Except, if you notice, leaving Trump aside (and let's, because whatever else one can say, people certainly aren't rational about him right now), they're all Socialists. National or international Socialists, it really makes little difference. You might know, for example, that before he wrote the Fascist Manifesto, Mussolini was a member of the Italian Communist Party, who praised Marx as "the greatest of all theorists of Socialism" (his own words). Fascism was thus the bastard child of Socialism, not its true opposite. And in Hegelian terms, Fascism was the
antithesis that sprang directly out of the
thesis of Communism, rather than a movement to "conserve" anything from the past. Both are utopian Socialist dreams.
So these aren't "conservatives." These are Socialists. They're all into the "dialectical" view of History, for example, and to collectivism rather than individualism, to controlled markets not free ones, to militarization and expansionism, to propaganda and mind control, to a constructivist view of reality and a teleological view of History, to Hegelian dialectics, to big government, and so forth.
A common feature of ideological conservatives is the insistence that their point of view is taken as true, which is used to justify indoctrination and propaganda as well as suppression of dissent, if necessary, violently.
No, you're not seeing that today. What you're seeing today is conservatives wanting to return to conservative means of conflict resolution, such as open competition, debate in the public square, individualism, free markets, democratic elections, impartial journalism, free speech, property rights, and so forth. None of that looks like "indoctrination," "propaganda" or "suppression of dissent," far less by "violence." At most, you can only be talking about the extreme Right, which is, by any fair account, a vanishingly small and uninfluential force in public affairs. And I think that for the extreme Right, the boat has sailed, and there's no chance of them achieving any of that.
However, the Left clearly wants you to believe that's a threat, and they work quite hard to gin up paranoia to the effect that conservatives are bound to go in that direction. That suits their purposes, because it makes people adopt a knee-jerk fear of anything labelled by the Left as "right wing." But it's not what is really going on, as you can see from the fact that this dreaded "far Right" remains such a small and uninfluential part of the population. The Left can't even find enough incidents of trouble to keep it in the headlines.
One problem faced by ideologues is the number of people who are tolerant of others, which ideologues try to counter by exaggerating the threat posed by people they disagree with, or whose lifestyles they object to.

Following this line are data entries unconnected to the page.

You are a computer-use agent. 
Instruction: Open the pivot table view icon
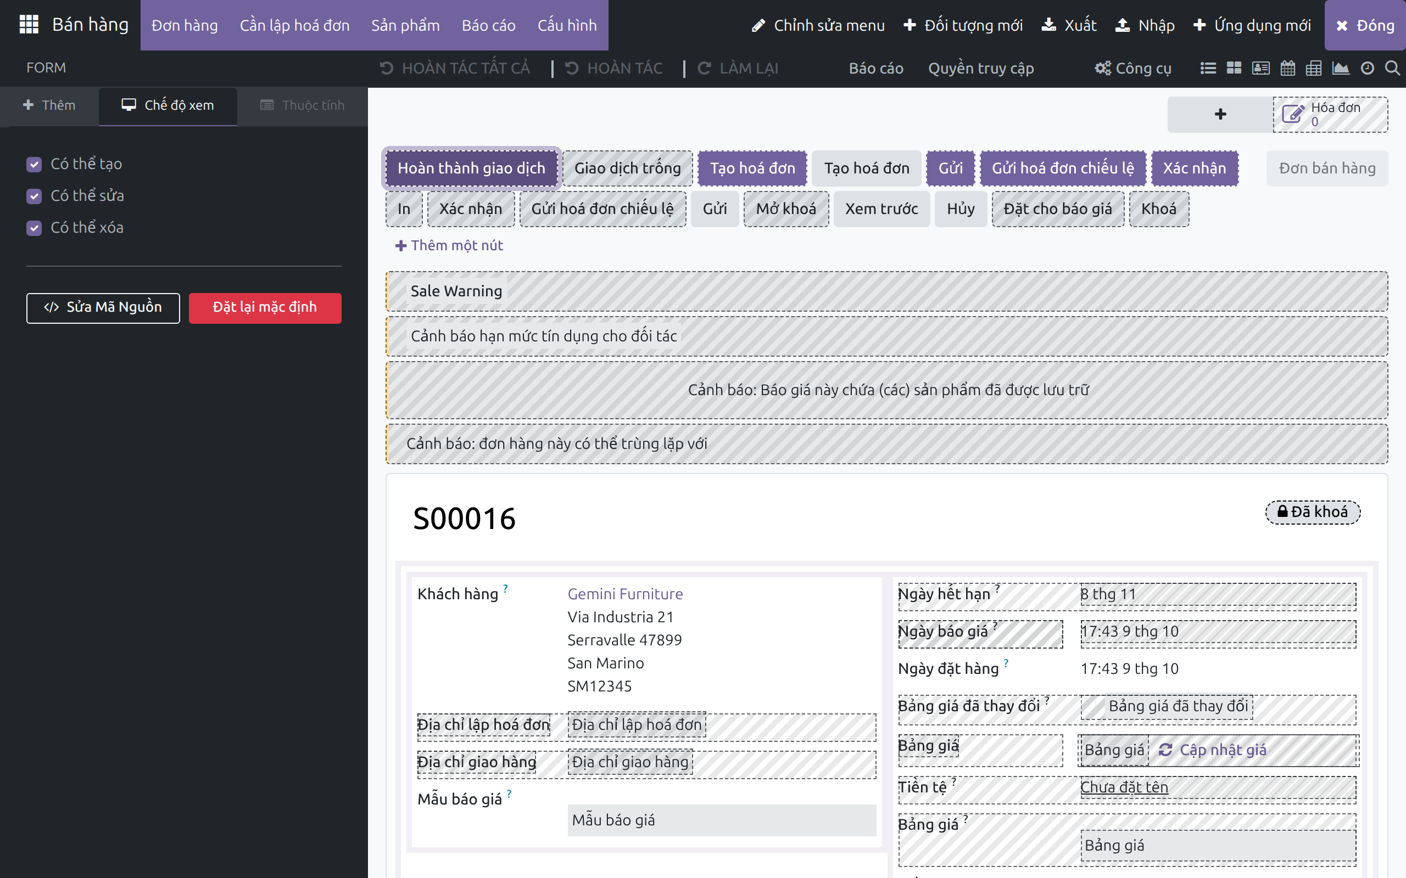(x=1314, y=69)
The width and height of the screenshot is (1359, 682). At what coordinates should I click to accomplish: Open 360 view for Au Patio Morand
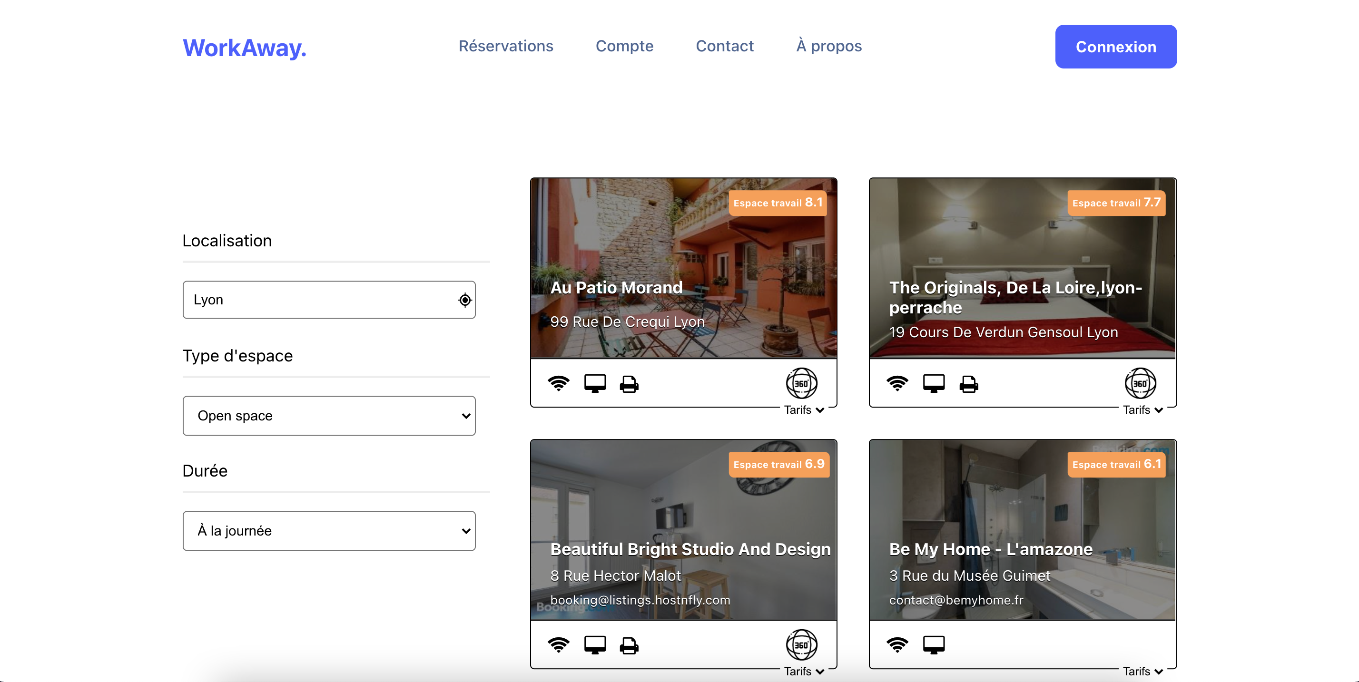click(x=801, y=383)

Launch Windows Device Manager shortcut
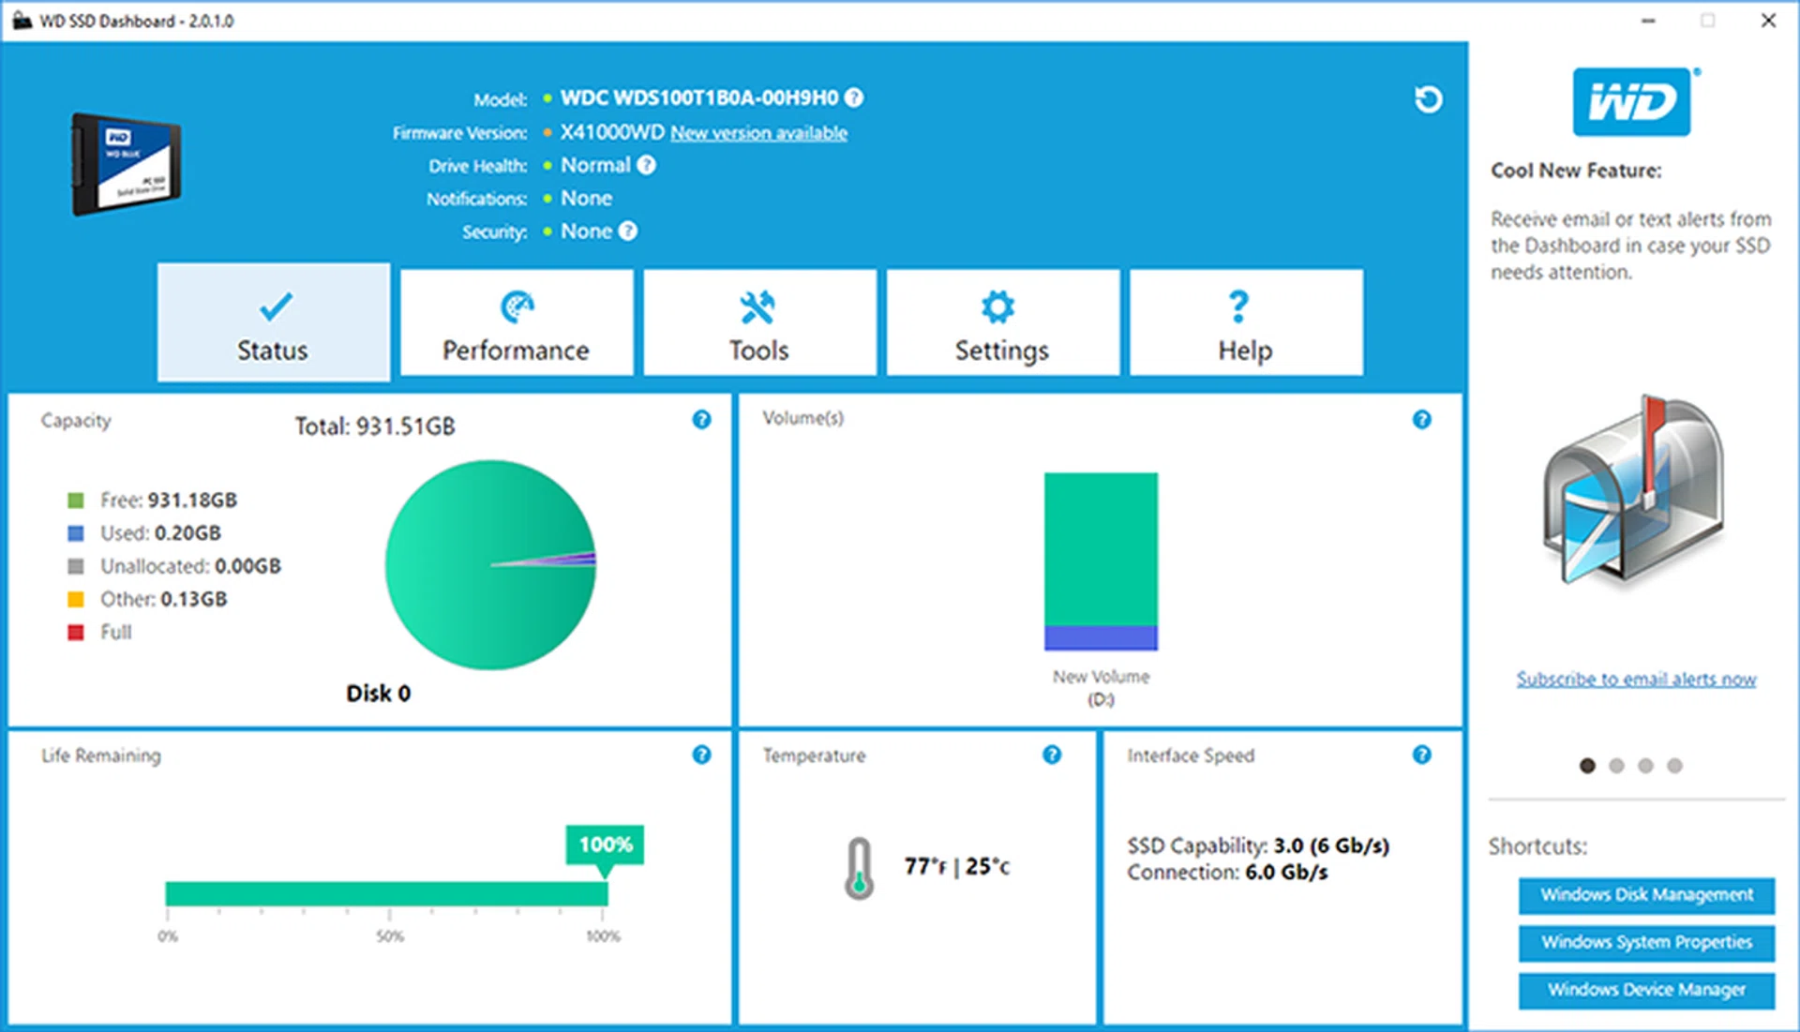[1646, 990]
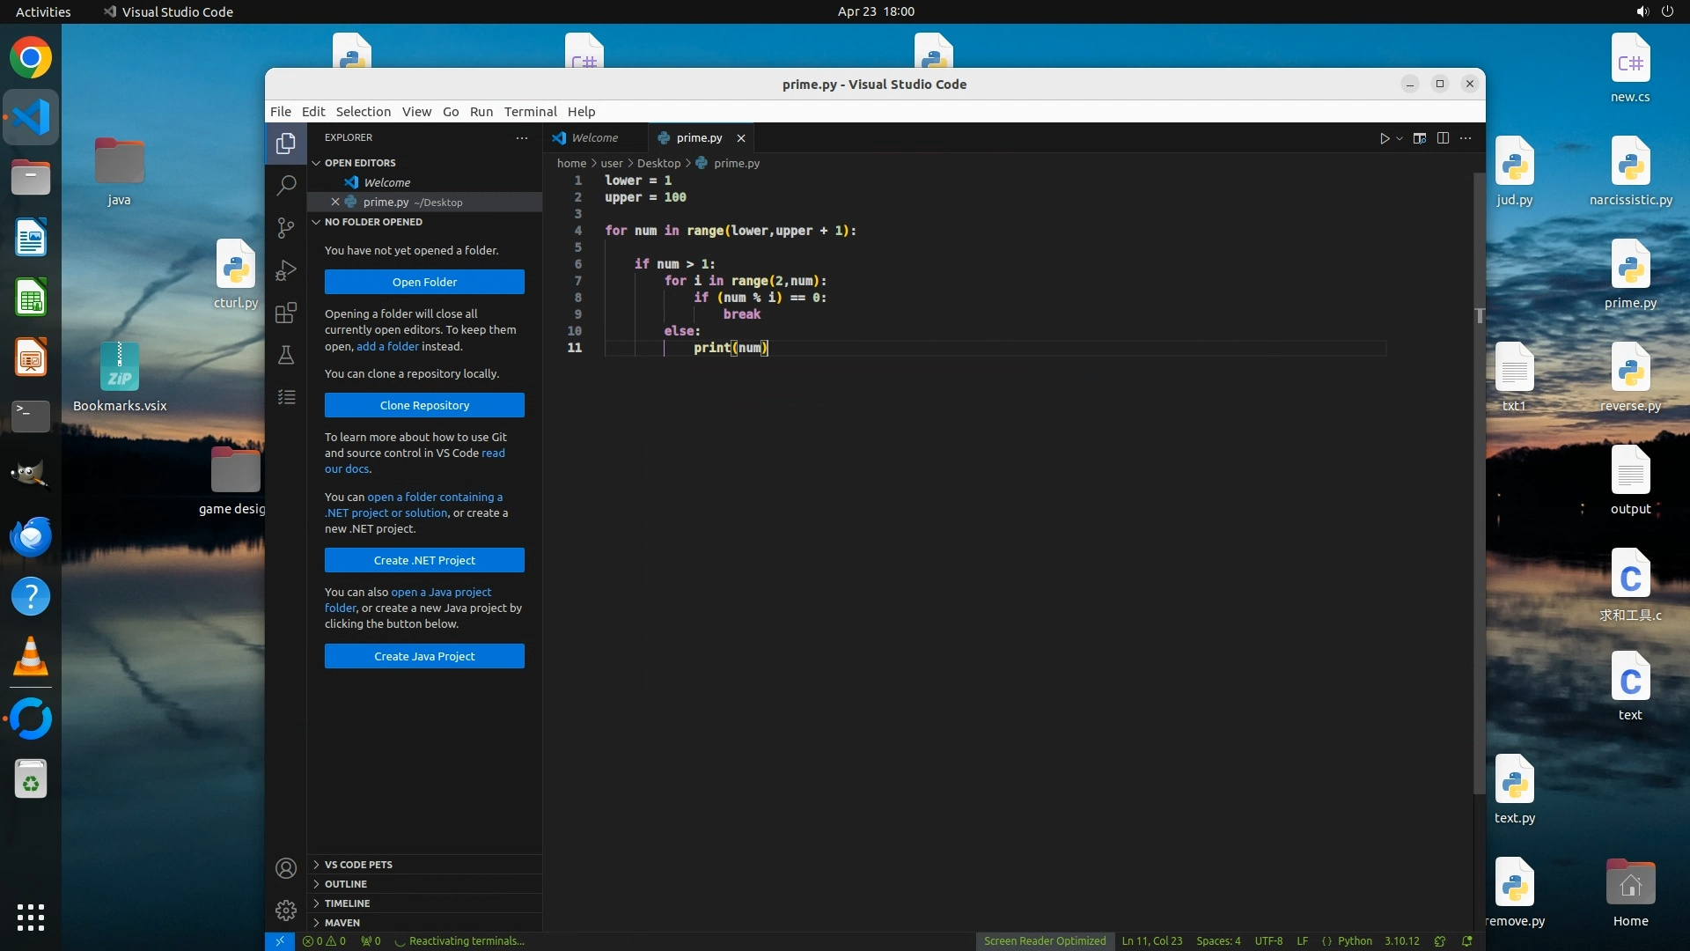
Task: Open the Terminal menu
Action: (530, 112)
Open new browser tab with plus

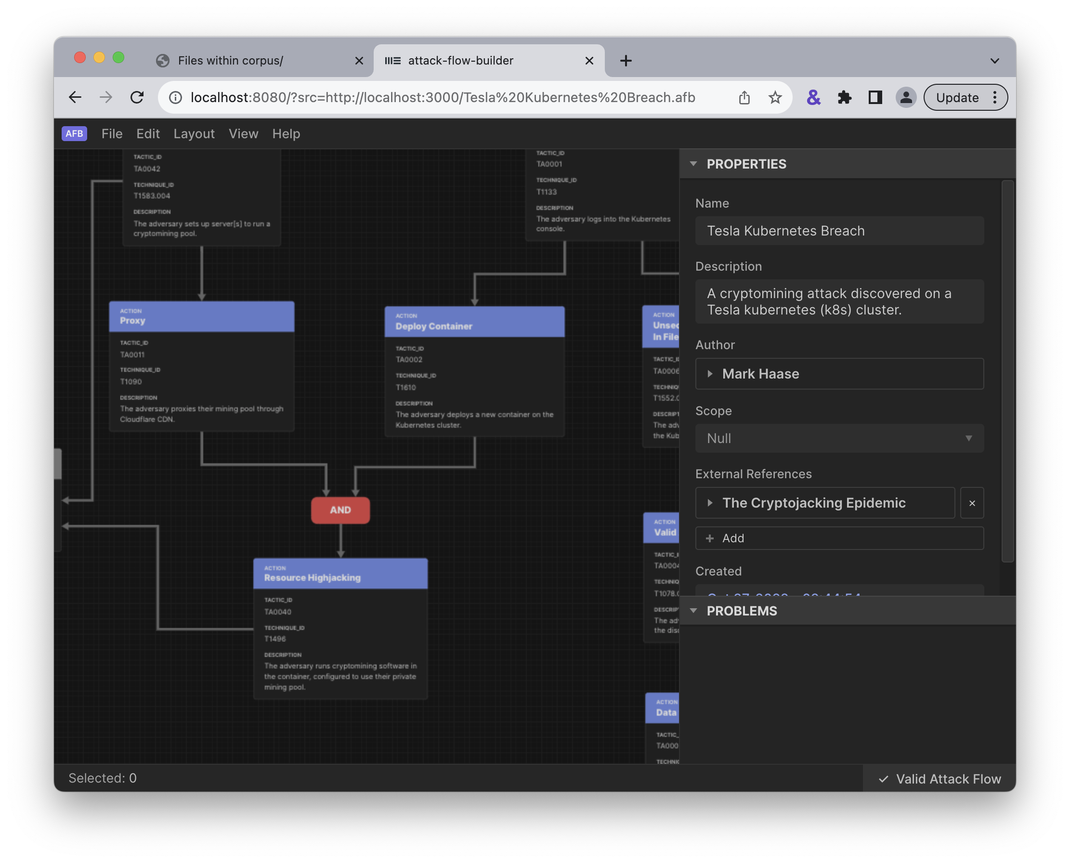click(x=626, y=61)
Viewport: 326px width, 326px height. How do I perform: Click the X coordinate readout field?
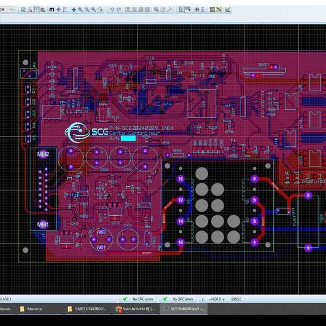click(x=215, y=299)
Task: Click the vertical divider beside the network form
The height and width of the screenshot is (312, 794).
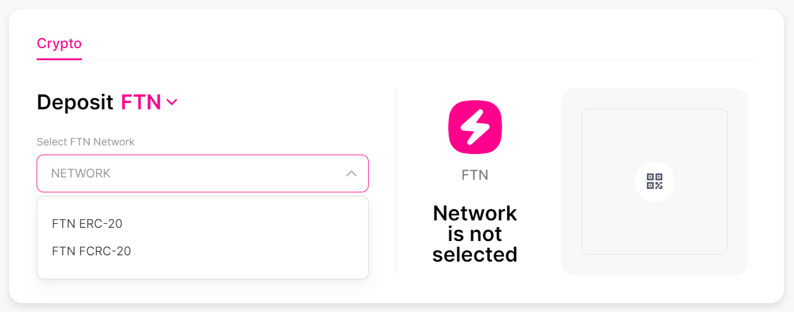Action: pyautogui.click(x=396, y=181)
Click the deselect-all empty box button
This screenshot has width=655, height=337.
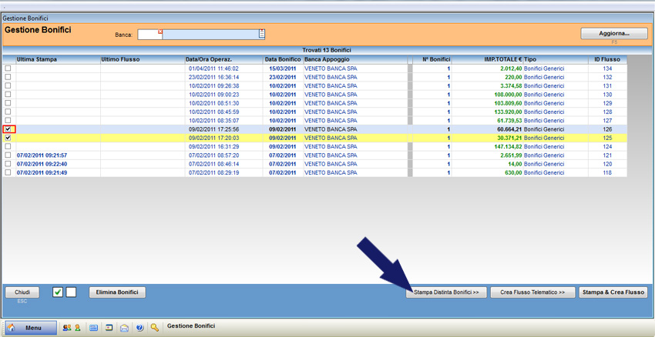pos(71,292)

Well, people aren't very tolerant. And we have to even watch out for the word "tolerance," these days. Marcuse wrote a famous essay about "repressive tolerance," in which he advocates, in the name of "tolerance," the very suppression you are indicting. Shocking, I know...but you can see it for yourself.
https://www.marcuse.org/herbert/publica ... ltext.html And Marcuse is a darling of the Left. So again, it's actually not the conservatives who are presenting the threat to tolerance.
Immanuel Can wrote: ↑Thu Jun 06, 2024 3:25 pm...if I can read a ton of Leftist stuff, I think you can stretch yourself to read just one good book from the opposition side, can't you?
I disagree with you on some things. You should consider why you describe your view as "the opposition side".
Only because it stands "in opposition" to the other view. It's not personal, Will. You can put your mind to rest on that suspicion.